What does the data reflect on?
The inflation quickened to a four-month high of 5.52% in March and will continue to accelerate.
The estimate of Index of Industrial Production for February shows that output-at mines, manufacturing sector, electricity- shrunk 3.6%, following the January’s 0.9% contraction.
This output contraction in the factories is for a second straight month.
High food and fuel costs are the main drivers of price pressures.
Inflation in pulses accelerated to 13.3% from 12.5% in February, oils and fats saw a more than 400 basis points surge to 24.9%.
Meat, fish and eggs accelerated in double-digits while the inflation in the food and beverages got raised by almost 100 basis points to 5.24%.
Though the pump prices of petro products remained virtually frozen due to assembly elections, transport and communication saw more than 100 basis points acceleration to 12.6%.

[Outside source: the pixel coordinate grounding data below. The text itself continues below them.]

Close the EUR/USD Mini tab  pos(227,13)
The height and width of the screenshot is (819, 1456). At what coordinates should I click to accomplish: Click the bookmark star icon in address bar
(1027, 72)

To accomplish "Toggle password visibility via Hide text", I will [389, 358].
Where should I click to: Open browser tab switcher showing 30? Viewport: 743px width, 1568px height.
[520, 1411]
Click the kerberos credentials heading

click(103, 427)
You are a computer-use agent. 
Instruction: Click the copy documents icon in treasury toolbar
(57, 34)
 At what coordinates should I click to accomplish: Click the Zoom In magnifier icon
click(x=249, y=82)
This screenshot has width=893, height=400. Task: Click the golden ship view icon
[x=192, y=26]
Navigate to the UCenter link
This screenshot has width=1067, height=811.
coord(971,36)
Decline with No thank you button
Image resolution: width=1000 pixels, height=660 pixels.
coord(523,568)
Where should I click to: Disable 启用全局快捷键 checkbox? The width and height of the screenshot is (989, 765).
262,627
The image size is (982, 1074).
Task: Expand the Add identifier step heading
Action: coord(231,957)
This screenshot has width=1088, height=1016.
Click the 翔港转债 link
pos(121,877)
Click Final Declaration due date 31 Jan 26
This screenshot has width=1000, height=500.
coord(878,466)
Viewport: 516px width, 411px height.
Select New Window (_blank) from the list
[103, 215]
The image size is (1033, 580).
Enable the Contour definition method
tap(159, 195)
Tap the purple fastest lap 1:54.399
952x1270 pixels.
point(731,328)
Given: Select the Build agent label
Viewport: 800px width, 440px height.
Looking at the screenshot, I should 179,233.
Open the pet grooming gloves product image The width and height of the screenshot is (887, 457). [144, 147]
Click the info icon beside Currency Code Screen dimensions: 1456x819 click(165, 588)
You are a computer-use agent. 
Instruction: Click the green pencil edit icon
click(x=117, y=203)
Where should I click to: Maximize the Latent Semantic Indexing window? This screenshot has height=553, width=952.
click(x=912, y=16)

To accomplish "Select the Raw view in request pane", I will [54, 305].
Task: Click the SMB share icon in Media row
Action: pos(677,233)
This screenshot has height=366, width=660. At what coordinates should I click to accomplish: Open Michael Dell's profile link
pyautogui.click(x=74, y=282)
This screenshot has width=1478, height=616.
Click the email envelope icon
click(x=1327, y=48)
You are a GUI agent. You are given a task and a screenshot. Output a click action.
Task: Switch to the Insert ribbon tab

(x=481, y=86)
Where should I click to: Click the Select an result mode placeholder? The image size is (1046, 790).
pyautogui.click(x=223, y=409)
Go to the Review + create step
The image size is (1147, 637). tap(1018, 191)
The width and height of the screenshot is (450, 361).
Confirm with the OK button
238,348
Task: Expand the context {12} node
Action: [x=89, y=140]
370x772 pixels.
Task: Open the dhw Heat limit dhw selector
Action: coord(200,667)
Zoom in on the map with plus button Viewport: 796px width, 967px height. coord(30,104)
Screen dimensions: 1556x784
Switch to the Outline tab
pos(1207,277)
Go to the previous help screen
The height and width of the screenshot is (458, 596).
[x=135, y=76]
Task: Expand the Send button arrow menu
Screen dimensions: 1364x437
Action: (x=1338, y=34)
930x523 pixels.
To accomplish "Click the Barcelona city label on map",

What is the future prospects?
In the recent RBI policy statement, the central bank hoped that arrivals from the Rabi harvest and imports would likely augment pulse supply thereby moderating the prices.
Similarly, on edible oils the RBI is banking on the government to cut import duties and offer incentives to boost domestic productivity.
Petrol price pressures are unlikely to ease significantly unless Centre and States agree to forego some near-term and reduce fuel taxes.
RBI is stridently seeking a reduction in these levies and foresees inflation averaging to 5.2% in the April-June quarter.
Policymakers are facing tough choices in trying to bring demand back to pre COVID levels.
But any action must be taken without accelerating inflation, undermining the purchasing power and the overall economic stability.